Johnny Weissmuller and Maureen O'Sullivan as Tarzan and Jane
Johnny Weissmuller and Maureen O’Sullivan as Tarzan and Jane

When, in the early 70s, I spent a year or so as a library assistant (not ‘assistant librarian’, as I was firmly told) life seems in retrospect to have been a lot simpler. Information technology was in its infancy, microfiche was cutting edge for library users, and fiction was arranged on library shelves according to a simple fourfold system: Fiction (by author, in alphabetical order), Detective, Western … and Romance. (Teenage reading, what we might now call Young Adult, was still shelved under Children, hived off in its own ghetto and marked Juvenile. How fashions change.)

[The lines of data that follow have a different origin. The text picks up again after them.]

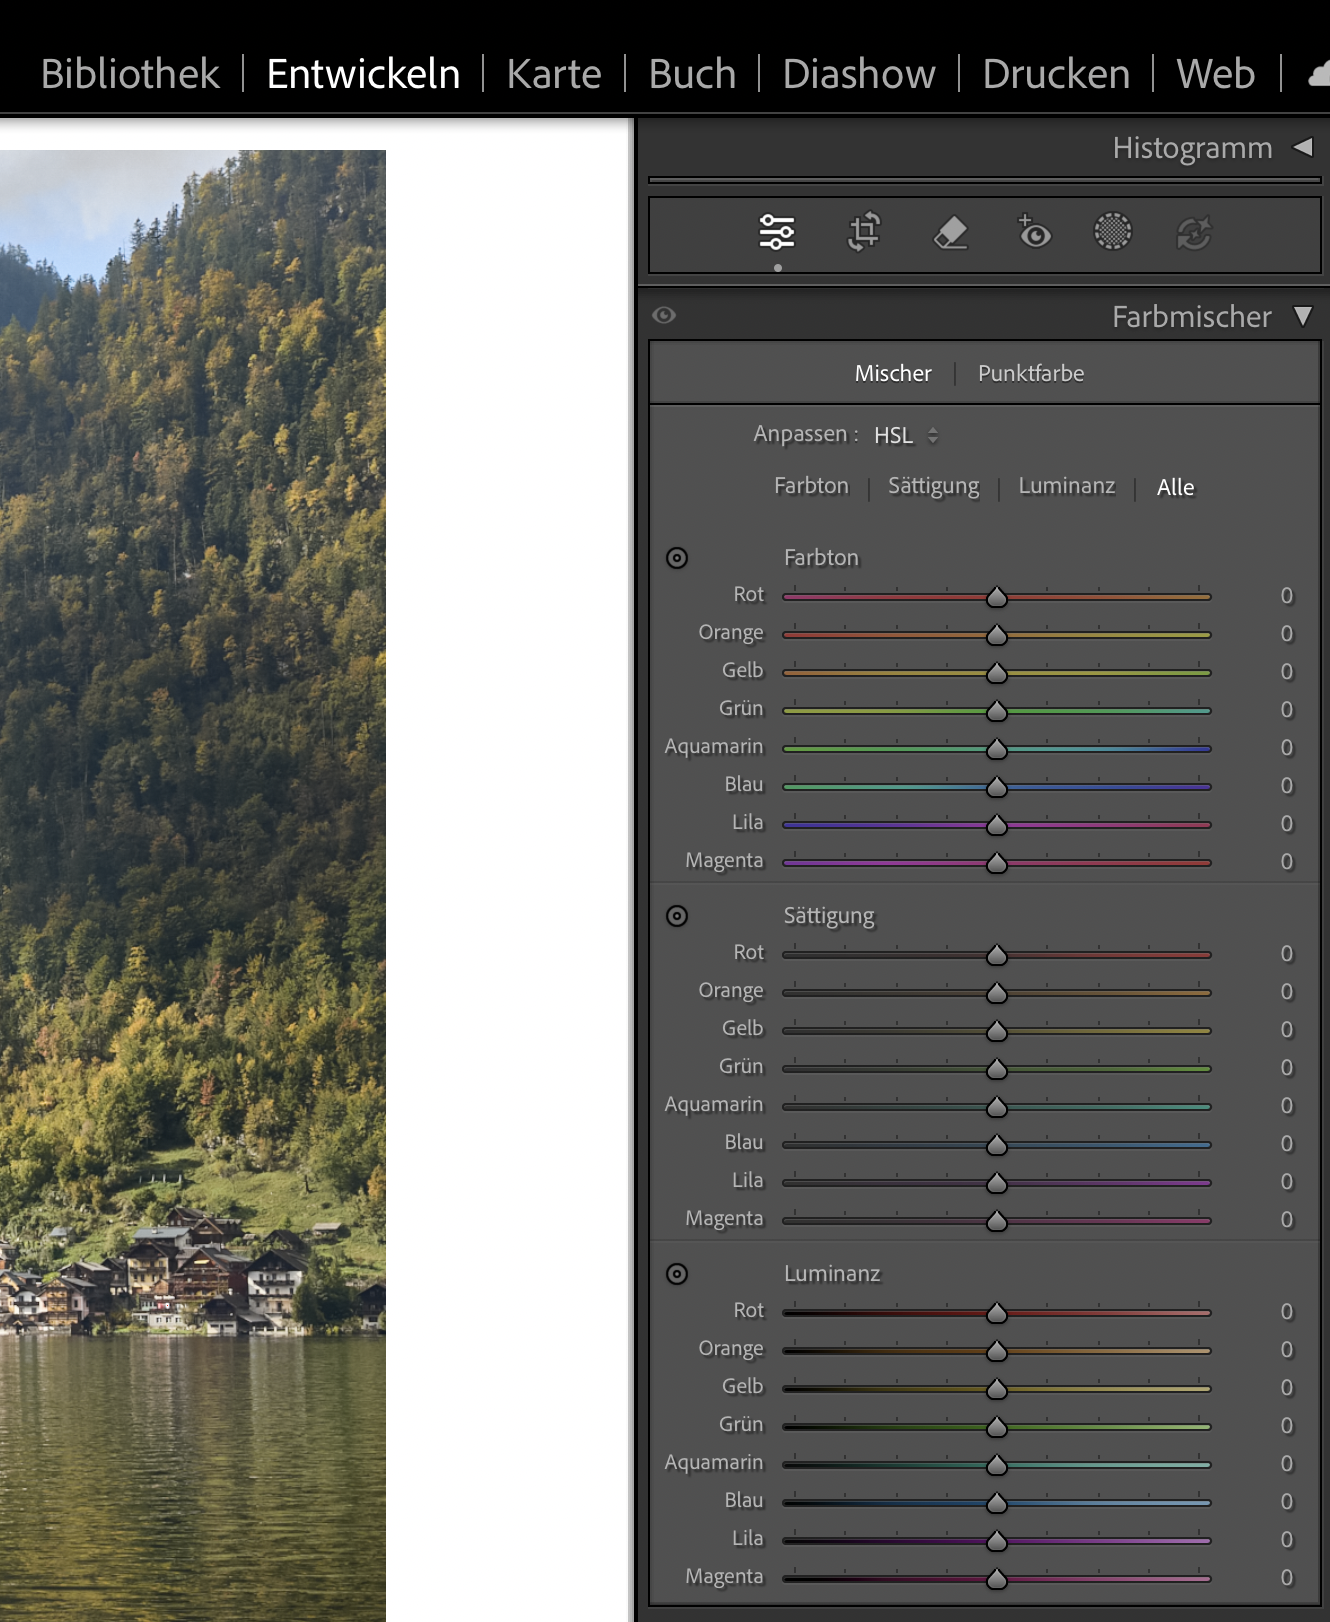The height and width of the screenshot is (1622, 1330).
Task: Activate Farbton targeted adjustment tool
Action: pos(677,558)
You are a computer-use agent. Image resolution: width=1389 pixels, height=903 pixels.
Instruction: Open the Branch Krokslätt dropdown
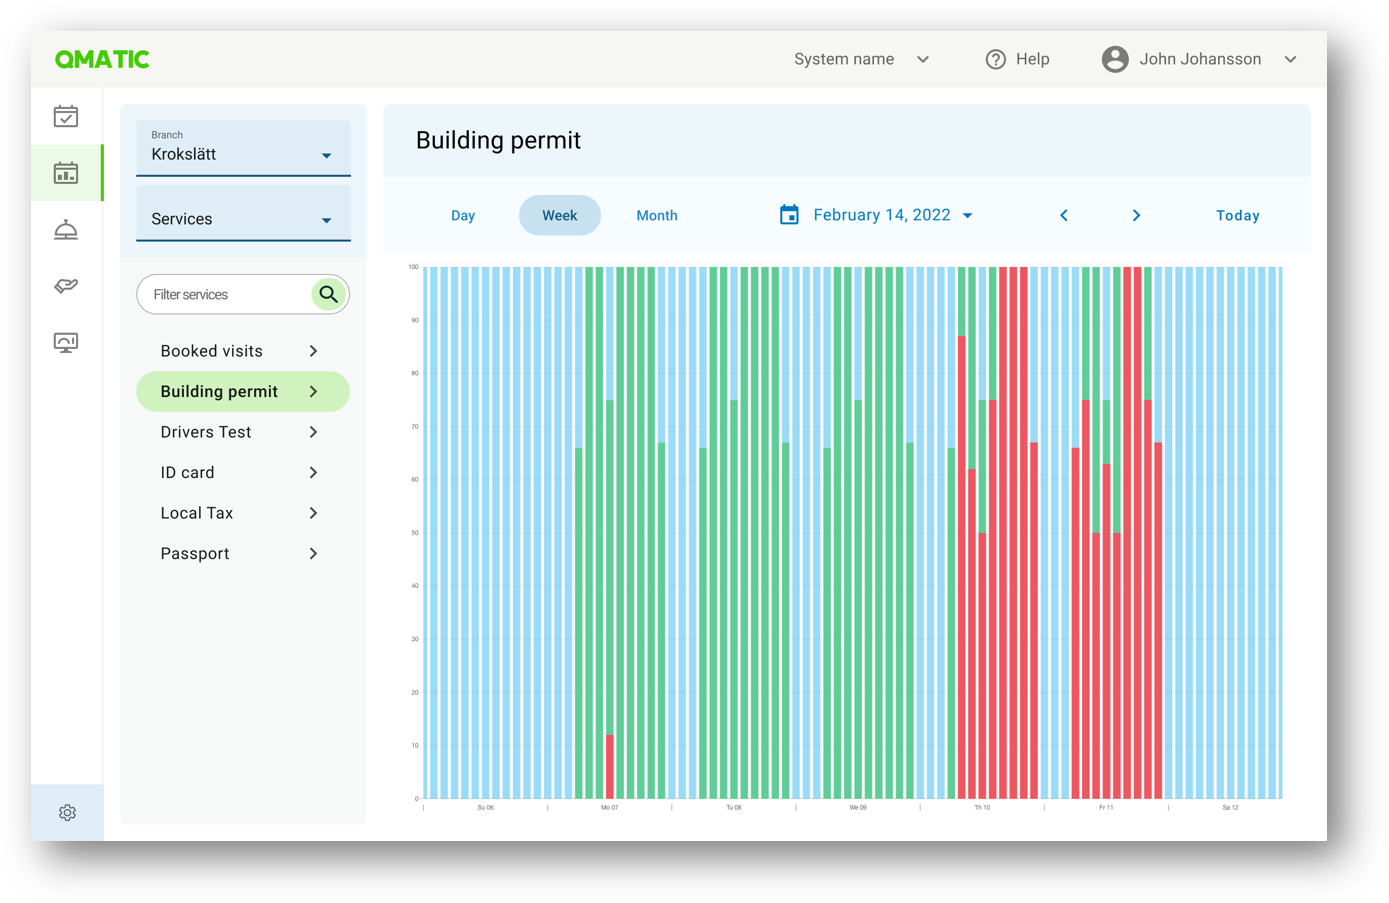coord(243,149)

‘Fiction’ — that is, the works shelved by author surname from A to Z — is such a broad canvas: I’ve seen it referred to as mainstream (that is, ‘popular’), literary (niche, that is, not so popular), commercial (makes piles of money, usually in inverse proportion to its literary worth) and contemporary (probably published in the last year or so, certainly excluding classics like Dickens, Hardy and Austen). In truth these are categories with very fluid boundaries, often overlapping.

(To my mind there are in reality only two types of fiction, fiction you like and fiction you don’t, but you can’t plan a public library based on personal preferences.)

Where, then, does the Romantic Novel — the last genre we looked at in the creative writing class — sit?